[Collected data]
....................

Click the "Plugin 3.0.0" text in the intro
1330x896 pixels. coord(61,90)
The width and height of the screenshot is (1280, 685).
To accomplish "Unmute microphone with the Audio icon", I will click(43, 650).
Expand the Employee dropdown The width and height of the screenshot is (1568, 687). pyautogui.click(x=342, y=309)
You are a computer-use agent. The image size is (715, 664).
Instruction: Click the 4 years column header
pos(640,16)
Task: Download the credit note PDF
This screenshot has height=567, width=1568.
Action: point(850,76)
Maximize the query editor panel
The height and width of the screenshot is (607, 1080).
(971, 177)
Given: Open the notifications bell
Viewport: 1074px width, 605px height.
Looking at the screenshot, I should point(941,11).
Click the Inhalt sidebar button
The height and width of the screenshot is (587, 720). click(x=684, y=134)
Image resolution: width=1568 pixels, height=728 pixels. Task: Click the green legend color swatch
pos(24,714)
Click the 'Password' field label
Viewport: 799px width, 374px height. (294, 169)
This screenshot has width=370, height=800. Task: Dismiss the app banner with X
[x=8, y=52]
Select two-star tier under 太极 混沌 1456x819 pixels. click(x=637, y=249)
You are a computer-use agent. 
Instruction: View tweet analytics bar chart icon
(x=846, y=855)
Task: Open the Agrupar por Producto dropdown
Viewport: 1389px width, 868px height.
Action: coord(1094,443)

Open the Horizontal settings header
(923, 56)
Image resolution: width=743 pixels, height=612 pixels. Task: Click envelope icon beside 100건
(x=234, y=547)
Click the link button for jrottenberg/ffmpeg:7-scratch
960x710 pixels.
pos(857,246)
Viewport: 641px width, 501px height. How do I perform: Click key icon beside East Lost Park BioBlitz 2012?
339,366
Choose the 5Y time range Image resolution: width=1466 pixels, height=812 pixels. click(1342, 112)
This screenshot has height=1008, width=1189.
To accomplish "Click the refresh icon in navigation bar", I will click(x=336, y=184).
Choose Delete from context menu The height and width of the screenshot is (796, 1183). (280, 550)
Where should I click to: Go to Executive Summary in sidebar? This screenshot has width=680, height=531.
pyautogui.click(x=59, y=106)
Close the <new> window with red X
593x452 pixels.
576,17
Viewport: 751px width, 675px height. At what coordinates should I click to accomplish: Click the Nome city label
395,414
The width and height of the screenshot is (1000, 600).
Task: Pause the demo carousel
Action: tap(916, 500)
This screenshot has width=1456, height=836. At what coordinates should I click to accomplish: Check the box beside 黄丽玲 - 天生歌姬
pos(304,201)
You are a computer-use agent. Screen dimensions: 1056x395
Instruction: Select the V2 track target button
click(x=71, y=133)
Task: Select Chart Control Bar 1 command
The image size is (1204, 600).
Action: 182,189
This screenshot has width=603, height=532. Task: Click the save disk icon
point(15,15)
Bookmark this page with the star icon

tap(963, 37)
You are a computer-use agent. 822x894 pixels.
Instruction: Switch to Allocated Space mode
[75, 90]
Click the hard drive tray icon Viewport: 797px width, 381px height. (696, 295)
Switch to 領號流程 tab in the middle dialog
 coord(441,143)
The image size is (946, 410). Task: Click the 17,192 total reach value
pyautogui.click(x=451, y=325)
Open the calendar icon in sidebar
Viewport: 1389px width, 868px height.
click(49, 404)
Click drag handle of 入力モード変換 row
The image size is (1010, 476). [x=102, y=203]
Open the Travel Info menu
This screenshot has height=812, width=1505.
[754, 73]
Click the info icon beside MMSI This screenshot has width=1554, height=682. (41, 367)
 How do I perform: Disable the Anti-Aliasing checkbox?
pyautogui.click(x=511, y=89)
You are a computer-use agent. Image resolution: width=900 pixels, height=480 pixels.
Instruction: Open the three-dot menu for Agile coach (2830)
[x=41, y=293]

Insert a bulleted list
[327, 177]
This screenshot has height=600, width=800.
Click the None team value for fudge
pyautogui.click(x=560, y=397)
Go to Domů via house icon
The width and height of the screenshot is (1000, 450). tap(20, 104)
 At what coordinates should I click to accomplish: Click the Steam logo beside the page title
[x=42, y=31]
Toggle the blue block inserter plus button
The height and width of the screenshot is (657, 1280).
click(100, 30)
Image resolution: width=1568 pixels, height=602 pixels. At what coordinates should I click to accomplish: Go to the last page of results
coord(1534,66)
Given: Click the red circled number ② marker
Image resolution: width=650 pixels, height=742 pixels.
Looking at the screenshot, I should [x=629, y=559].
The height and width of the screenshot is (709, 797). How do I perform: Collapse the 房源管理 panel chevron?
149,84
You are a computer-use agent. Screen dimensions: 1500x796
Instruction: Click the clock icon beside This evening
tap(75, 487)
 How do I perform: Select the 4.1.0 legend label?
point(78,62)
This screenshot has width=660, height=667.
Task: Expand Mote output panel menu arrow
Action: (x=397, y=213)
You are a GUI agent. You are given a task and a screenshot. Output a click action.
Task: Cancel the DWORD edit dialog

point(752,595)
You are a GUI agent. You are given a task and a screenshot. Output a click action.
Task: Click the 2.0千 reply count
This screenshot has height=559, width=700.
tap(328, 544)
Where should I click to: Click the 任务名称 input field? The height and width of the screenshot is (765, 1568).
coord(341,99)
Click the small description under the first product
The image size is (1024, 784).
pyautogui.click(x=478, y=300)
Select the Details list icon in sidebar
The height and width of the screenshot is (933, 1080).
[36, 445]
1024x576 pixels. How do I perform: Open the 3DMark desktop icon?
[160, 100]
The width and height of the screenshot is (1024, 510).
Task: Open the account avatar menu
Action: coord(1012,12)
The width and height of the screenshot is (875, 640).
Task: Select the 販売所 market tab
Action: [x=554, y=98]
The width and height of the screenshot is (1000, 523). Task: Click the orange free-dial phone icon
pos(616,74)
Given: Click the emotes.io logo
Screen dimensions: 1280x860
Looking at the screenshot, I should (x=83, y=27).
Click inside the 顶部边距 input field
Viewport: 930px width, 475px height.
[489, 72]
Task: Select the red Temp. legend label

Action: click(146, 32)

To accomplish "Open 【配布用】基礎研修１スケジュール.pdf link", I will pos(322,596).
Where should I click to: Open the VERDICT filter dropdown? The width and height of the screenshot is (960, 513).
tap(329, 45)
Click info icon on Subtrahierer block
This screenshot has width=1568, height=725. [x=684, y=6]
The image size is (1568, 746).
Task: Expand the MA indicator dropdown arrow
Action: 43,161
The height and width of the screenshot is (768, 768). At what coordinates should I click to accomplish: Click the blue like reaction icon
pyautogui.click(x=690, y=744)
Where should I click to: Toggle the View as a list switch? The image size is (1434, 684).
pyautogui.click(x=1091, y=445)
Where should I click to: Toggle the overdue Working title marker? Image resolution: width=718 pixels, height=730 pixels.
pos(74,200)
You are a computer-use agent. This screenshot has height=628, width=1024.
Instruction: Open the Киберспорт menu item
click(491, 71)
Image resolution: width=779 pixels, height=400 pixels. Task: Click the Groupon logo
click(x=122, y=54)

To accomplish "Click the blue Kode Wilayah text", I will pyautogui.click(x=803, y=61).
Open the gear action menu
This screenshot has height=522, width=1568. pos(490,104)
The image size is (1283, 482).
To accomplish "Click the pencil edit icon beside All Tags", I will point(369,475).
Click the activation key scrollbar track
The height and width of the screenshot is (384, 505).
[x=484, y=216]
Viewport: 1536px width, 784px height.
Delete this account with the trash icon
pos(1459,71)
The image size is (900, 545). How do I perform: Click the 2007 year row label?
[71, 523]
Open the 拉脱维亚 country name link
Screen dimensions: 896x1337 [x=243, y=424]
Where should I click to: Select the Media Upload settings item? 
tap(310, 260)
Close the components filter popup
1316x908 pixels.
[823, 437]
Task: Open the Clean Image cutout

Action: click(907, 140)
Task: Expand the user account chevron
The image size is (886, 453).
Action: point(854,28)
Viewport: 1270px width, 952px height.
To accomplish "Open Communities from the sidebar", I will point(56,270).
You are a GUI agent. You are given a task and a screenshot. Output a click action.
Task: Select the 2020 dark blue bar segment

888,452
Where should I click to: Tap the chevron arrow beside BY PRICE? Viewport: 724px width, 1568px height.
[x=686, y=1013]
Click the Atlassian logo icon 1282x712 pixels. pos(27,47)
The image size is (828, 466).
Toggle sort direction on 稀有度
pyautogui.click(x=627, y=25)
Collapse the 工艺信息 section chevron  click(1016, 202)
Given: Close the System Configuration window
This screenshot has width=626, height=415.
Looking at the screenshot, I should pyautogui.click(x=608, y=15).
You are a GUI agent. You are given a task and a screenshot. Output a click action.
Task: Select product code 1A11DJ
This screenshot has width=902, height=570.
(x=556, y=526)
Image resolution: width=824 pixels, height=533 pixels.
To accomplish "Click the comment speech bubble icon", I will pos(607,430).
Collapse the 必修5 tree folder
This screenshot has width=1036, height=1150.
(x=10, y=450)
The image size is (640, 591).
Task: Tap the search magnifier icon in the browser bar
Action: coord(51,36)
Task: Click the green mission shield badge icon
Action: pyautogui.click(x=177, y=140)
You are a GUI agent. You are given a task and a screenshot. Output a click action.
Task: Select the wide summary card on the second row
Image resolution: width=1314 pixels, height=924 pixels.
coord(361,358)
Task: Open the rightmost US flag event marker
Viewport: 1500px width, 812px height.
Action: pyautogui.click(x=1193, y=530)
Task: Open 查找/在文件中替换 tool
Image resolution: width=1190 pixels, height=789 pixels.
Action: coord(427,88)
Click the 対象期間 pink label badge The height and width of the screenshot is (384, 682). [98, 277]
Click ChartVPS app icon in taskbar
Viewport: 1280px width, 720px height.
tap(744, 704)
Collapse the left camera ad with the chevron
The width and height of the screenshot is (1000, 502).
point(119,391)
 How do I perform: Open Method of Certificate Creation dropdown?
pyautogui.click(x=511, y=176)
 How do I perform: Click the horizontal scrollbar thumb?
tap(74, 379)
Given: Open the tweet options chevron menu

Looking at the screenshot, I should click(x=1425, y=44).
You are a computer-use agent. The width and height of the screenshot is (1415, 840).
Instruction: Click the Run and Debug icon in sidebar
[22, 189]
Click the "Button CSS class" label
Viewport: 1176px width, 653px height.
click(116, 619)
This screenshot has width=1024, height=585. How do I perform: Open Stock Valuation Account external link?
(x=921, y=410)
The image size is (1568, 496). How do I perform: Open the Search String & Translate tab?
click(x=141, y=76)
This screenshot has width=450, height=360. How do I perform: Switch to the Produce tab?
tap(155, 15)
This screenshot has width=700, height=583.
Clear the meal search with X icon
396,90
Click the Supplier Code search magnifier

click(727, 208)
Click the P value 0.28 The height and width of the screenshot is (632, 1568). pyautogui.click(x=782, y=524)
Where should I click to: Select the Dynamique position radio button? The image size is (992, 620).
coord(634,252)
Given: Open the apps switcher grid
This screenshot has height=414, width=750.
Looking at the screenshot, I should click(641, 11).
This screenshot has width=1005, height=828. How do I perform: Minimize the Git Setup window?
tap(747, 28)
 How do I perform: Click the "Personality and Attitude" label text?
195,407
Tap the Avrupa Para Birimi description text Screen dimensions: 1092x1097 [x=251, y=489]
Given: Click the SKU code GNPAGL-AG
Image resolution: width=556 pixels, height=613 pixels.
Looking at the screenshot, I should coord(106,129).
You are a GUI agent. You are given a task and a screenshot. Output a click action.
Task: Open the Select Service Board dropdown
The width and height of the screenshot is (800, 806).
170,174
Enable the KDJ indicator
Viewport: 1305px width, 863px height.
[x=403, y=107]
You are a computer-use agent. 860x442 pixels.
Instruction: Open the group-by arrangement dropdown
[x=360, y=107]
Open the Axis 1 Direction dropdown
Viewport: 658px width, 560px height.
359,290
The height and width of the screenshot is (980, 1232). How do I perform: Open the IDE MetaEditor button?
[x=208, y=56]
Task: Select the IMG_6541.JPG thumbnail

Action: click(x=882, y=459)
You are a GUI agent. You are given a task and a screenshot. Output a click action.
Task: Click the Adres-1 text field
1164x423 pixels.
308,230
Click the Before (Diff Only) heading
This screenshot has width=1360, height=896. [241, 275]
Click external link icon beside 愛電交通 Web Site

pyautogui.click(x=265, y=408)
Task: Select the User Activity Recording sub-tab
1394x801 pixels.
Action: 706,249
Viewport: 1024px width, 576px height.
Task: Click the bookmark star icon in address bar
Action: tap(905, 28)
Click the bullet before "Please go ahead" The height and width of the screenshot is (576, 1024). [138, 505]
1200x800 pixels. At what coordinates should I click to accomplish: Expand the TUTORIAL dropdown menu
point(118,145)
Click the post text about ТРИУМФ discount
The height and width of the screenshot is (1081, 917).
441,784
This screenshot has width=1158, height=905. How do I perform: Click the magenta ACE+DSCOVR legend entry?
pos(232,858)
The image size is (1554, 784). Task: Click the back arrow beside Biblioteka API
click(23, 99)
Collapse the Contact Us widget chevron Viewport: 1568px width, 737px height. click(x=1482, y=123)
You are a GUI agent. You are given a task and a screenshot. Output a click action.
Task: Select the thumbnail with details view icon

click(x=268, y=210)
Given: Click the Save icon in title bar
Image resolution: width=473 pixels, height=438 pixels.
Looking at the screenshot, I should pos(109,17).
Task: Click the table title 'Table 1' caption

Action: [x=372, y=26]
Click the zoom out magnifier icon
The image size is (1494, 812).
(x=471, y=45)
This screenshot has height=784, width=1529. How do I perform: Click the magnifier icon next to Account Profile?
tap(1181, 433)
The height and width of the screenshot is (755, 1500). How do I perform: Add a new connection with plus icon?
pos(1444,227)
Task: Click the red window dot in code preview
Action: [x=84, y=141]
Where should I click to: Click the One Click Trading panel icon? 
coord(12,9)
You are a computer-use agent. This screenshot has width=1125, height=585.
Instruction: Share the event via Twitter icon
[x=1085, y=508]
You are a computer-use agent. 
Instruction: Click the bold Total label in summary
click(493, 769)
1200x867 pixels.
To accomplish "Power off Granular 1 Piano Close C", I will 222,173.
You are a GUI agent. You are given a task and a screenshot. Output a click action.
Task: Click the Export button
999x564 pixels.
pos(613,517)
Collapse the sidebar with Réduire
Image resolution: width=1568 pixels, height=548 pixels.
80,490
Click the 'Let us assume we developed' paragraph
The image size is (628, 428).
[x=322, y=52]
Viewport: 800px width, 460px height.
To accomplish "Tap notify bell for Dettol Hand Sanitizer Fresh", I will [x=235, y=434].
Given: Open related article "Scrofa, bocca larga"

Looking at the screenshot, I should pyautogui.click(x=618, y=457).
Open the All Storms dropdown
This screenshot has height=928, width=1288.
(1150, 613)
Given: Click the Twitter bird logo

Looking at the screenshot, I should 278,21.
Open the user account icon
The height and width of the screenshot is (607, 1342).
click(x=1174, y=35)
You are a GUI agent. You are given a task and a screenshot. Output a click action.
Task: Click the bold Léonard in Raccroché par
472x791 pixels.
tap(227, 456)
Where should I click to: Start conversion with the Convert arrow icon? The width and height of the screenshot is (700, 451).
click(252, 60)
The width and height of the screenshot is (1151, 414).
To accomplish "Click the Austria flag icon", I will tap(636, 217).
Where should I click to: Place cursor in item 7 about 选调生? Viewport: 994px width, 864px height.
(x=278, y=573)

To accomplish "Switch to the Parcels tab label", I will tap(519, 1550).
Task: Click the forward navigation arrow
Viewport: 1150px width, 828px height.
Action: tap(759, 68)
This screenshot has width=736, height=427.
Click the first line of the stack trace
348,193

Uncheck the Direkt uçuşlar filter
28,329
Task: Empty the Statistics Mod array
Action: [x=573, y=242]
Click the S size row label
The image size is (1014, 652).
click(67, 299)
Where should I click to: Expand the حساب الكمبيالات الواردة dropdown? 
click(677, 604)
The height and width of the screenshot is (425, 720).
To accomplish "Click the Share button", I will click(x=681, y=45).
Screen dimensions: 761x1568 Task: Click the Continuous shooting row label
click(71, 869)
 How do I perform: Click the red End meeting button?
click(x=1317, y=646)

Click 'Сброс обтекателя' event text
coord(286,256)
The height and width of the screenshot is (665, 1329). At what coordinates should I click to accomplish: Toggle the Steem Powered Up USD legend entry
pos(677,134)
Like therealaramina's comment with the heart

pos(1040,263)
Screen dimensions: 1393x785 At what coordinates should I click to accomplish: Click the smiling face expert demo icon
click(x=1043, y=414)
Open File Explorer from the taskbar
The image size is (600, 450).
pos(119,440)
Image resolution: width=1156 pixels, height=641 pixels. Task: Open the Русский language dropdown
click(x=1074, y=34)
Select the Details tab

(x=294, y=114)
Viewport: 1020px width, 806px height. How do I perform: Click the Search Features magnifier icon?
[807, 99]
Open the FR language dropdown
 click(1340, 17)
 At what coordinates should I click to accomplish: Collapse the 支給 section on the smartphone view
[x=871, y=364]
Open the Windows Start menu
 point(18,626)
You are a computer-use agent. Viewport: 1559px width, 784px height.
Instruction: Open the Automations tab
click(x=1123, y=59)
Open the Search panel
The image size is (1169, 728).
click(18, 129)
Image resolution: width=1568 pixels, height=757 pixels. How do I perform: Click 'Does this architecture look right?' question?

....................

Show the lines above that include "Choose".

§ Solution
Choose the 5Y time range Image resolution: width=1466 pixels, height=812 pixels. click(1342, 112)
Choose Delete from context menu The height and width of the screenshot is (796, 1183). (280, 550)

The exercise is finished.